Geen duist’re vyandschap verschynt ooit voor myne oogen:
En waar ik treê, zie ik elks hart vooruit gevloogen.

Zulks was uw zielsvermaak. Goôn! is die lust vergaan?
Hoe dierbaar was u ’t bloed van ieder onderdaan!
(1415) Eens, ’t heugt my, toen de Raad, door billykheid gedreeven,
Begeerde, dat uw’ hand een vonnis kracht zou geeven,
Weêrstond gy hen, met recht tot zyne dood bereid,
En gy verweet u zelf te groot een’ straffigheid;
Ja zelf beklaagend’ ’t juk, verknocht aan ’s Ryks bedryven,
(1420) Ik wenschte, riept gy uit, dat ik niet konde schryven.
Myn Vorst, zo gy myn’ raad in dit geval verstoot,
[p. 54]
Zal ik den smart daar van ontvliên door myne dood.
Men zal, word door u zulk een’ gruuweldaad bedreeven,
My uwe dierb’re roem geenzins zien overleeven.
Hy werpt zich op zyn’ knien.
(1425) Myn Heer, zie my bereid, eer dat gy komt te gaan,
Doorstoot dit hart, dat nooit uw opzet toe zal staan.
Roep, roep de moorders, die u tot dat kwaad beweegen:
Dat zy op myne borst beproeven hunne degen.
Maar, ’k zie, myn Keizers hart word door myn’ traanen zacht.
(1430) ’k Merk; dat hy schrikt voor hun verraad, en dat veracht.
Vaar voort, myn Heer, wilt toch de naamen niet verbergen
Der schelmen, die zulks aan uw’ grootsheid durfden vergen.
Ontbied uw Broeder, en omhels hem: denk niet meer....
NERO.
Ach! wat begeert gy?
BURRUS.
                                  Neen, hy haat u niet, myn Heer.
(1435) Hy word verraân, en zyne onnozelheid vertreeden.
’k Blyf borg voor zyne trouw, en zyn’ gehoorzaamheden.
Ik vlieg, op dat ’k een hulp tot uw’ verzoening strek.
NERO.
Ga, haal hem, en wacht my met hem in myn vertrek.


VIERDE TOONEEL.

NERO, NARCISSES.

NARCISSES.
MYn Heer, weet alles is tot het volvoeren vaardig.
(1440) ’t Vergif is reeds bereid.
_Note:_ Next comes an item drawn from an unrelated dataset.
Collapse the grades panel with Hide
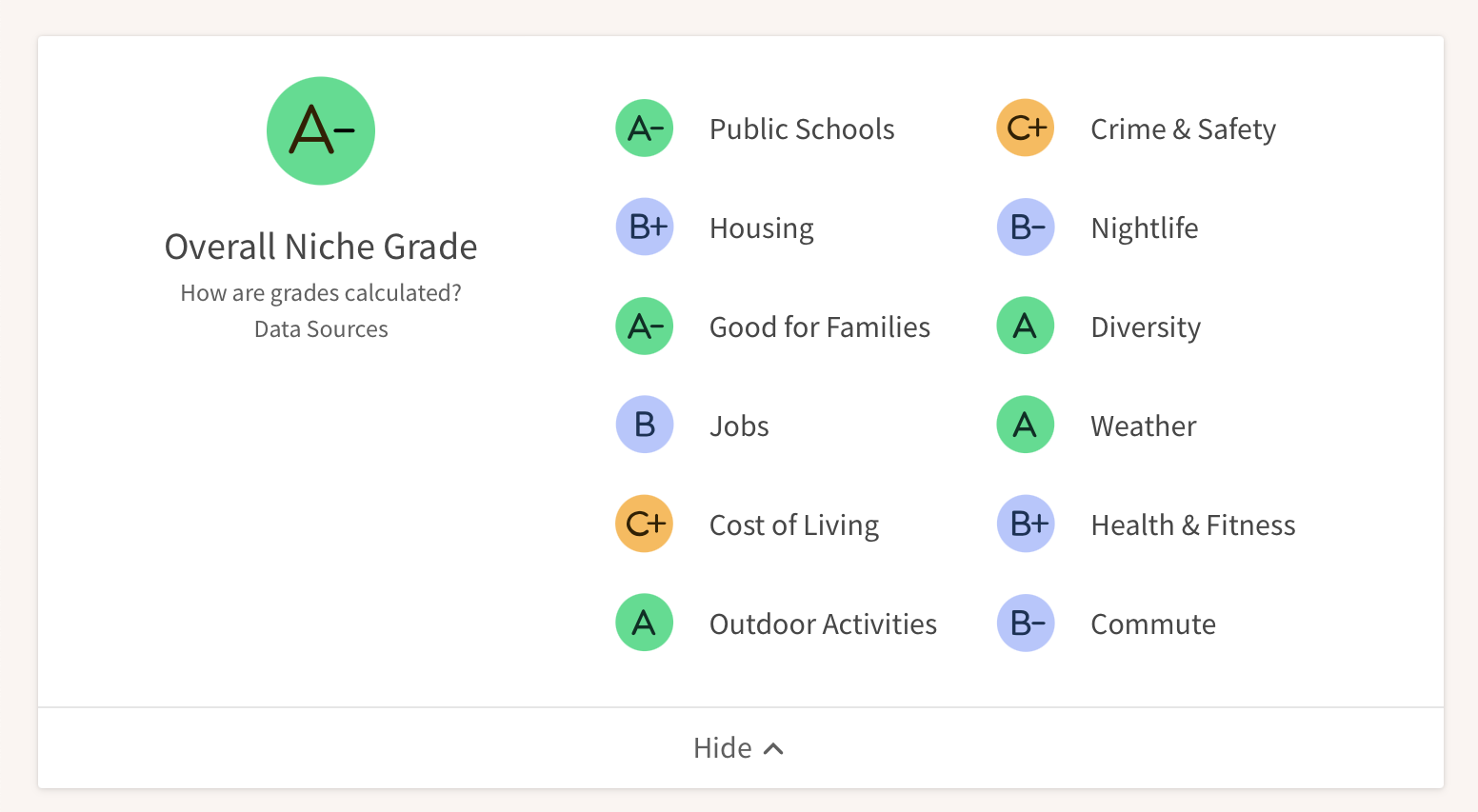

Locusta, roemens waardig,
Heeft met een’ dubb’le vlyt voldaan haar woord, en pligt:
Een Slaaf heeft ’t met zyn’ dood beproeft voor ons gezigt.
Geen staal berooft een mensch zo schielyk van het leven,
Als dit venyn, dat zy heeft tot uw dienst gegeeven.
NERO.
(1445) Narcisses, vaar niet voort: ik ken uw’ naarstigheên;
[p. 55]
Maar wil niet, dat gy in dit stuk zult verder treên.
NARCISSES.
Is uwe haat dan tot Brittannicus verdweenen?
Verbied ge my....
NERO.
                            O ja, wy zullen t’zaam vereenen.
NARCISSES.
Ik wil daar van geensins ’t beletzel zyn, myn Heer,
(1450) Maar denk, dat gy hem deed verzek’ren, en hoe teêr,
En bitter een geheug dit aan zyn’ ziel zal strekken.
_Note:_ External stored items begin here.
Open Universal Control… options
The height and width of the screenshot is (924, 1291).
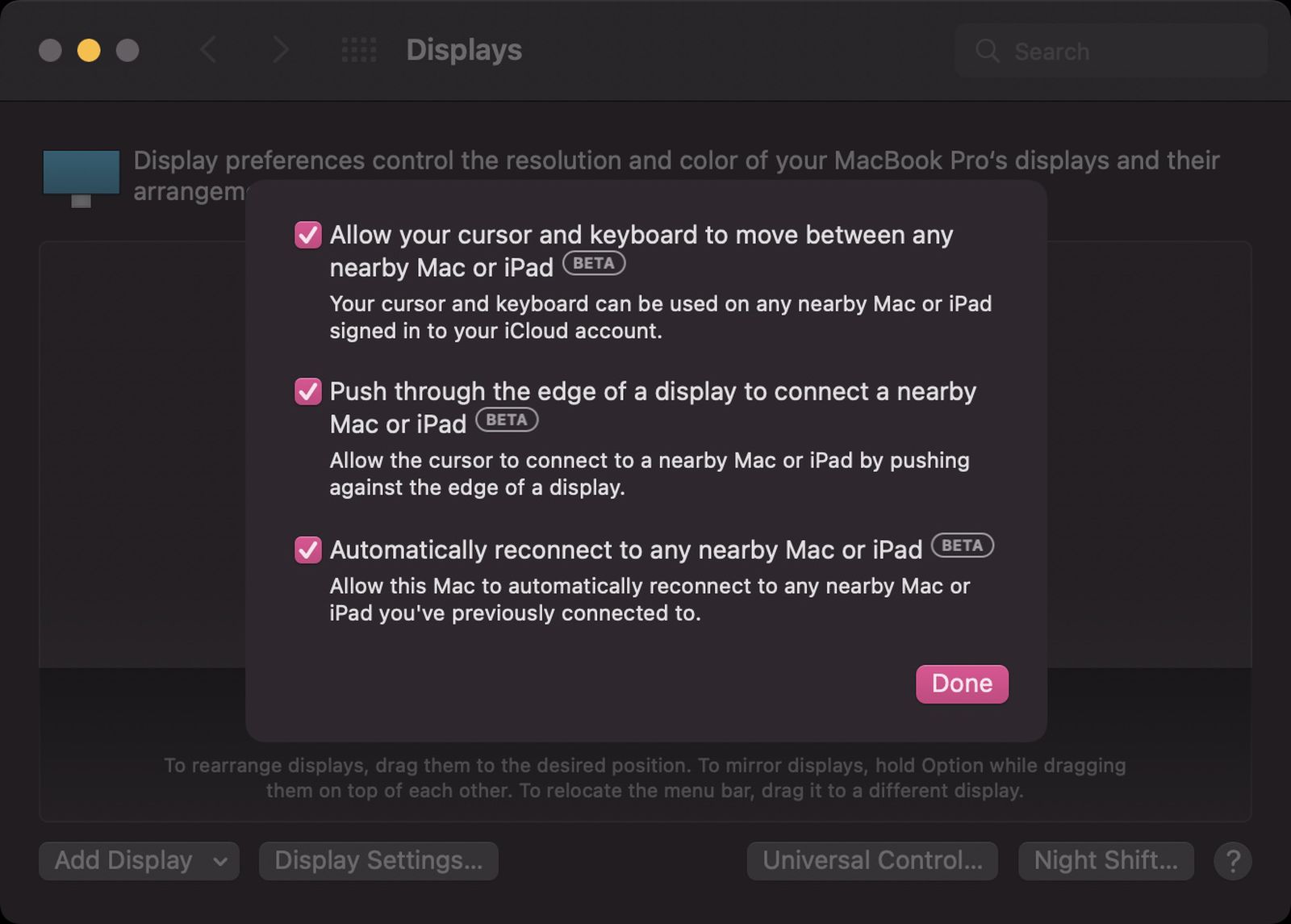tap(872, 861)
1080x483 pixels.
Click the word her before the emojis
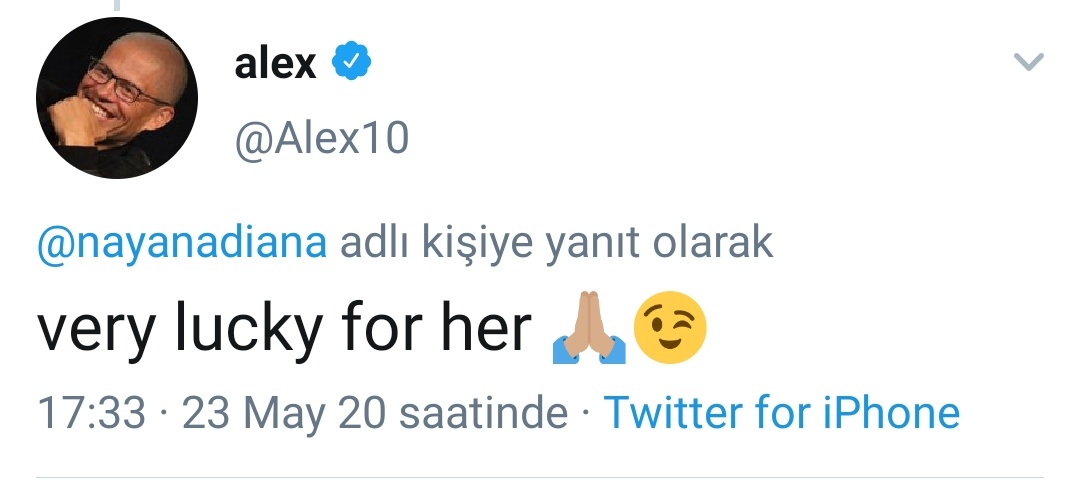(486, 325)
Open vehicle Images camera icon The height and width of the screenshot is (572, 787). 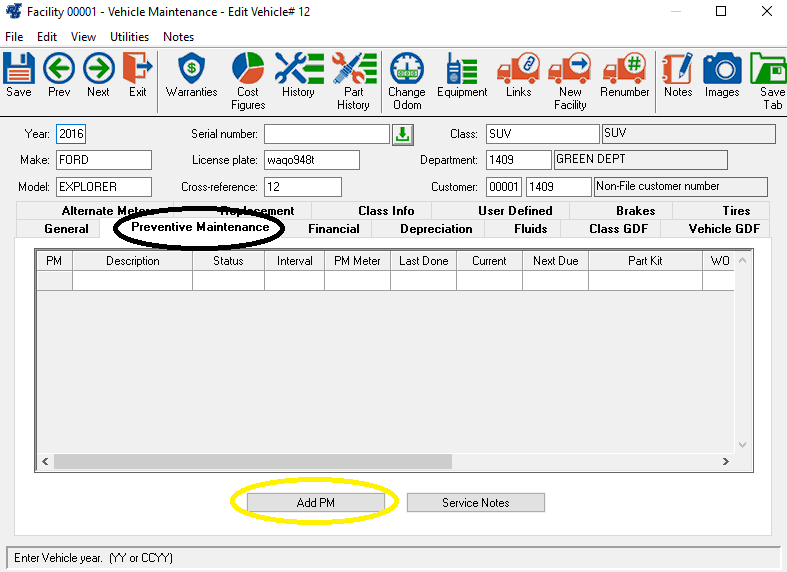click(722, 75)
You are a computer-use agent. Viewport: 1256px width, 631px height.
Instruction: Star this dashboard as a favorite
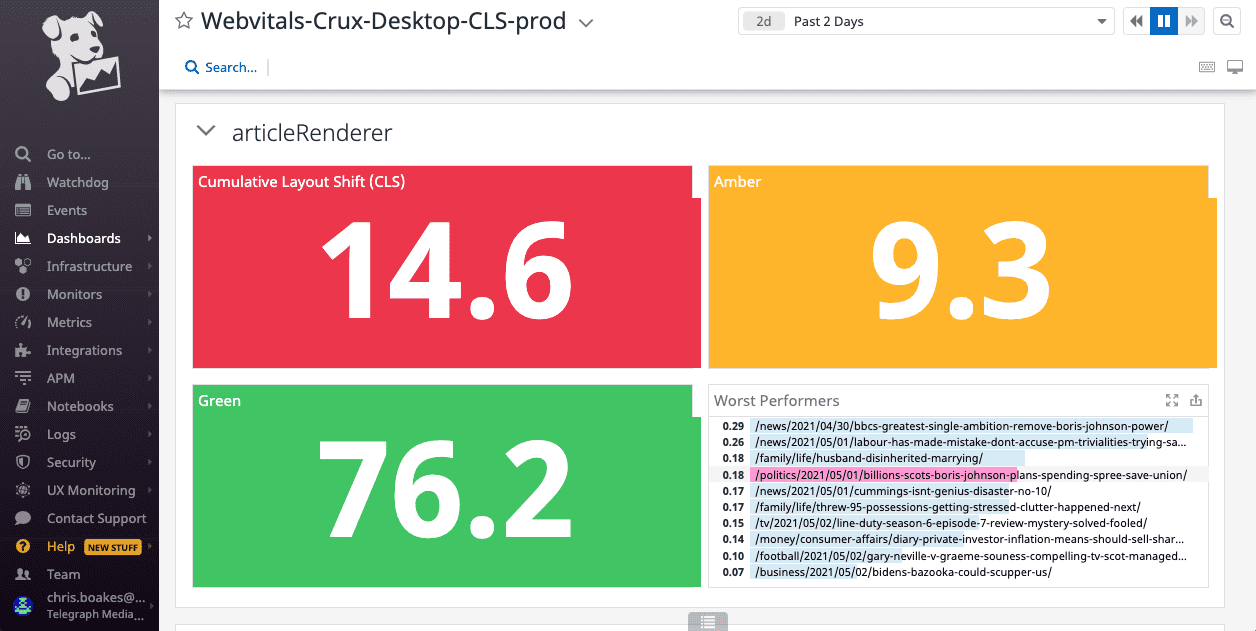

Daar ’s geen geheim, dat ook de tyd niet kan ontdekken.
Hy zal haast weeten, dat het doodelyk venyn
Door my, doch uwe last, hem zou geschonken zyn.
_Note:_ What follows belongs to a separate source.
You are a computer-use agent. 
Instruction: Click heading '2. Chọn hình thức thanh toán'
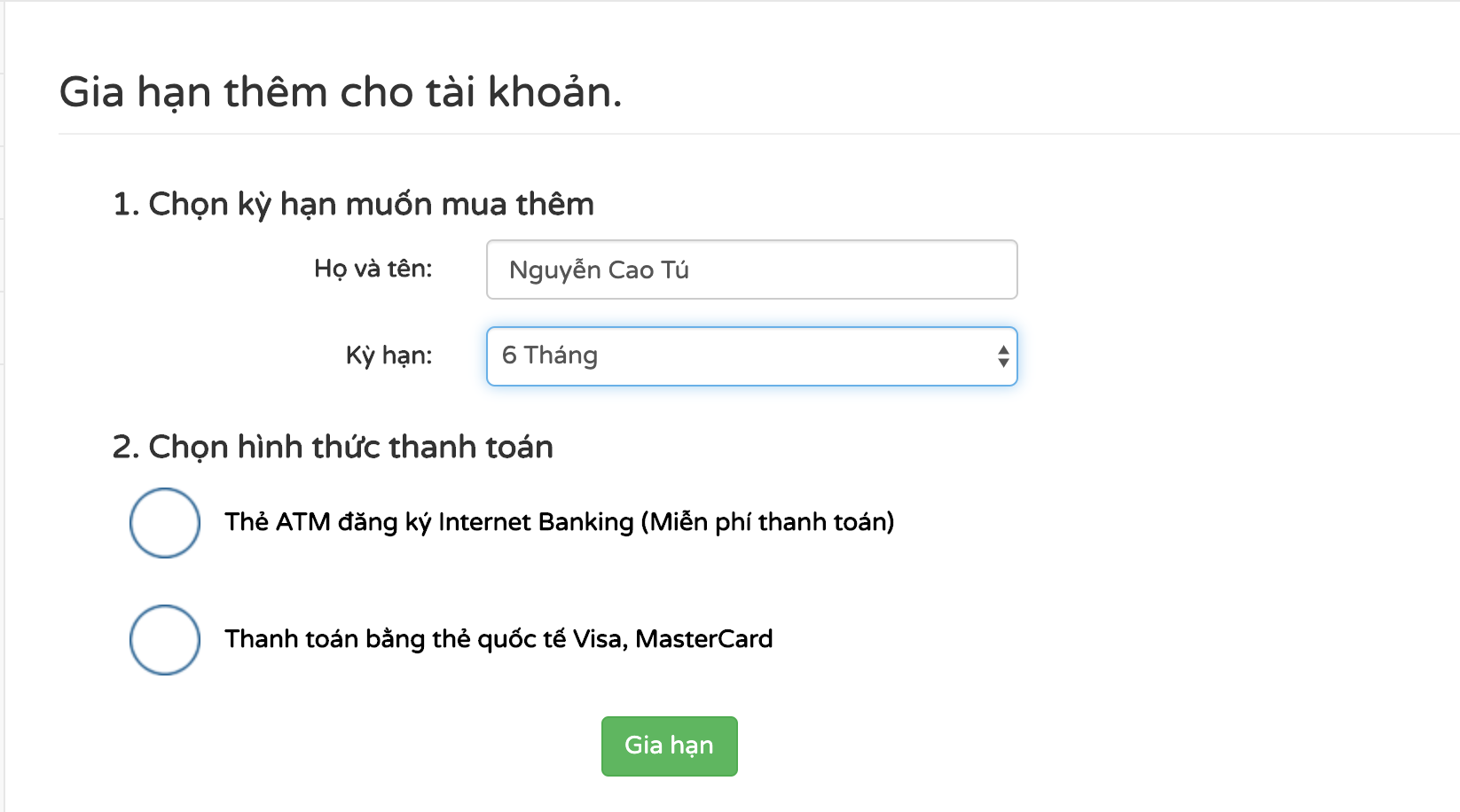[333, 447]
(1455) De Goôn zelf kunnen die hier in zyne oogen blinden?
Doch hy doet zelf licht ’t geen ge u niet derft onderwinden.
NERO.
Men staat my voor hem in: ik leg myn’ gramschap neêr.
NARCISSES.
Zal Junia daar van het loon niet zyn, myn Heer?
Word die daar nevens hem van u niet opgedraagen?
NERO.
(1460) Narcisses, gy moet my na dat geheim niet vraagen.
Ik heb myn’ vyandschap tot hem heel uitgedooft.
NARCISSES.
Heer, Agrippina heeft zich zulks al lang belooft.
’k Zie, ’t opperste gebied is u op nieuw ontgleeden.
NERO.
Wat zegtze dan? wat ’s dit? wat willen deeze reden?
NARCISSES.
(1465) Zy heeft zich opentlyk daar van beroemd.
NERO.
                                                                            Waar van?
NARCISSES.
Dat, als ze een oogenblik alleen u spreeken kan,
Hoe zeer de gramschap ook uw’ zinnen mag verheeren,
[p. 56]
Zy ’t alles in een heusch stilzwygen kan verkeeren;
Dat gy zelf de eerste om vreê te maaken weezen zult,
(1470) En ge uw’ vergiffenis aan haar’ goedheên zyn verschuld.
NERO.
Kunt gy, Narcisses, raad me in dit geval verschaffen?
Ik zoek haar’ hoogmoed, zo veel ’t moog’lyk is, te straffen:
En, volgde ik myne zin, dat trots beroemen zou
In ’t kort verand’ren in een eeuwig naberouw.
(1475) Maar welk een oordeel zou de heele waereld vellen?
Zal ik my in de rang der dwingelanden stellen?
Wilt gy, dat Rome, in plaats van tytelen van eer,
My van vergiftiger de naam geeve, en licht meêr?
Zy zullen myne wraak een broedermoord waardeeren.
NARCISSES.
(1480) Zal hunne steegheid steeds, myn Heer, uw opzet keeren?
Beeld gy u in, dat zy staâg zwygen kunnen? neen.
Maar hoeft gy ’t oor altyd te leenen aan hunn’ reên?
Zult ge eeuwig alle lust in uwe ziel verdooven?
Zult gy ’t alleen zyn, die u zelfs niet durft gelooven?
(1485) Gy kent noch niet te recht, myn Heer, het roomsche bloed.
In hunne reên zyn zy bekrompen van gemoed.
Zo groot een voorzorg zal uw’ moogendheid wis krenken.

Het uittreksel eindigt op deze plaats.